Whereas the presiding judge in the Dublin courtroom may have found it bemusing to receive such an order from far away Djibouti, in Djibouti itself, President Guelleh's repression of media freedom and human rights in general is all too familiar. Guelleh ascended to the presidency in 1999 as the hand-picked successor to his uncle, Hassan Gouled Aptidon, who had ruled the tiny desert country in the Horn of Africa since its independence from France in 1977. In 2005, elections were held in which he was the only candidate - winning 100% of the ballots cast, and in 2010 he had the country's constitution amended to remove the two-term presidential limit, allowing him to run for a third term. In elections held the following year Guelleh won with 80% of the vote. Despite announcing at the time that this would be his last run for office, it was not, and on the May 8 he was elected to a fourth term, at the end of which he will have ruled for 21 years.

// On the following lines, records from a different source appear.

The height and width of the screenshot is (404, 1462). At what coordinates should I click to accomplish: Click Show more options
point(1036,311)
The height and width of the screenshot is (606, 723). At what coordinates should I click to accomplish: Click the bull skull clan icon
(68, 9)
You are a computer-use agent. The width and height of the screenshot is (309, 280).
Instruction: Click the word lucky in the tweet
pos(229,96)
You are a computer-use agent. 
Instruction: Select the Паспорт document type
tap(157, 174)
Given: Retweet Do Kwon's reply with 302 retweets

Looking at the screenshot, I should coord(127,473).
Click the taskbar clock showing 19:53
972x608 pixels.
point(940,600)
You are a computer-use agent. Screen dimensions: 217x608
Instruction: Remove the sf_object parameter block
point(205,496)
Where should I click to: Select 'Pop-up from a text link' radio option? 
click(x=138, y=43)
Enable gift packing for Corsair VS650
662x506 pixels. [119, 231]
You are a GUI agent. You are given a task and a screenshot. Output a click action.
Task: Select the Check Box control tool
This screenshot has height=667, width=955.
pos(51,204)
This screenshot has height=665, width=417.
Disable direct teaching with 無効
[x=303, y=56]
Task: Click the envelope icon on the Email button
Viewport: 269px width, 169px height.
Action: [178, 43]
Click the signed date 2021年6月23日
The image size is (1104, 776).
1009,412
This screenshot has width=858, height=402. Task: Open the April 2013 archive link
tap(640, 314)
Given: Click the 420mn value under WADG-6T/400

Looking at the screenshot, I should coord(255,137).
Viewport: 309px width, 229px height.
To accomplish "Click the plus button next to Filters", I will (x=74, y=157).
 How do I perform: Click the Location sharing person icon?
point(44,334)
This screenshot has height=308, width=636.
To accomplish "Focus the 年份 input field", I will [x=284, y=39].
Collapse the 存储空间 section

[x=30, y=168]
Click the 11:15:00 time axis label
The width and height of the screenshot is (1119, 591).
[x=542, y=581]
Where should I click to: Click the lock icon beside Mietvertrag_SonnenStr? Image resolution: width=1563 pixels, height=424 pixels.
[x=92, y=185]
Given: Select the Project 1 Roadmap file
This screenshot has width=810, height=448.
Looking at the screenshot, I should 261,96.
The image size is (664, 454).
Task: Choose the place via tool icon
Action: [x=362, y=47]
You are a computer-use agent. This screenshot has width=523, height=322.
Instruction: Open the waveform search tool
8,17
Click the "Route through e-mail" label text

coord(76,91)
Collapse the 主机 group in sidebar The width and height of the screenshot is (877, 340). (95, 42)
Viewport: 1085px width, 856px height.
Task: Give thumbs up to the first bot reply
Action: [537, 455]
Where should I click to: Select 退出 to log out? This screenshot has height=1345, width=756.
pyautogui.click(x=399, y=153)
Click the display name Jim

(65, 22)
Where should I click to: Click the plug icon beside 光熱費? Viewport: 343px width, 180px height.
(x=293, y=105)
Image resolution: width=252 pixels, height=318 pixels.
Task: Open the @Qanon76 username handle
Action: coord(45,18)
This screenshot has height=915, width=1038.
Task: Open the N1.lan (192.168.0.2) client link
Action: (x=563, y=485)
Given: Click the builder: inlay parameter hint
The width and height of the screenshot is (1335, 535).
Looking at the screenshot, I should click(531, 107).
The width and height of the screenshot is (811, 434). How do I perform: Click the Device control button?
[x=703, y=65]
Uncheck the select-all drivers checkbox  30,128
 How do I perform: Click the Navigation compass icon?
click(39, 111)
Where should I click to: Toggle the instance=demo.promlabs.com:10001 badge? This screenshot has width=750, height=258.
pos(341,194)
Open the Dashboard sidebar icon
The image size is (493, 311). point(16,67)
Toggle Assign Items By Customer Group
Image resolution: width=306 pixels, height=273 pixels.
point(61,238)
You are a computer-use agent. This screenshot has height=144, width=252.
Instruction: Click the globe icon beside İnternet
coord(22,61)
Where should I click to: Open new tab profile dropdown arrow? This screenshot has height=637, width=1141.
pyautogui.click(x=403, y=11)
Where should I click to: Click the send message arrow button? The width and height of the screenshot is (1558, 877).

Even by the standards of certain African countries, blighted by what has been called "third termism", Guelleh's election winning record is enviable. His apparent electoral success is, however, belied by the methods he has employed to achieve it. Although political pluralism is enshrined in Djibouti's constitution, the provision is in effect a dead letter. The 2011 elections were condemned by Human Rights Watch on the grounds that opposition leaders were arrested prior to polling, demonstrations were banned and peaceful protesters violently attacked by police. In the run up to the 2016 vote 19 people were killed in clashes with police at a religious celebration.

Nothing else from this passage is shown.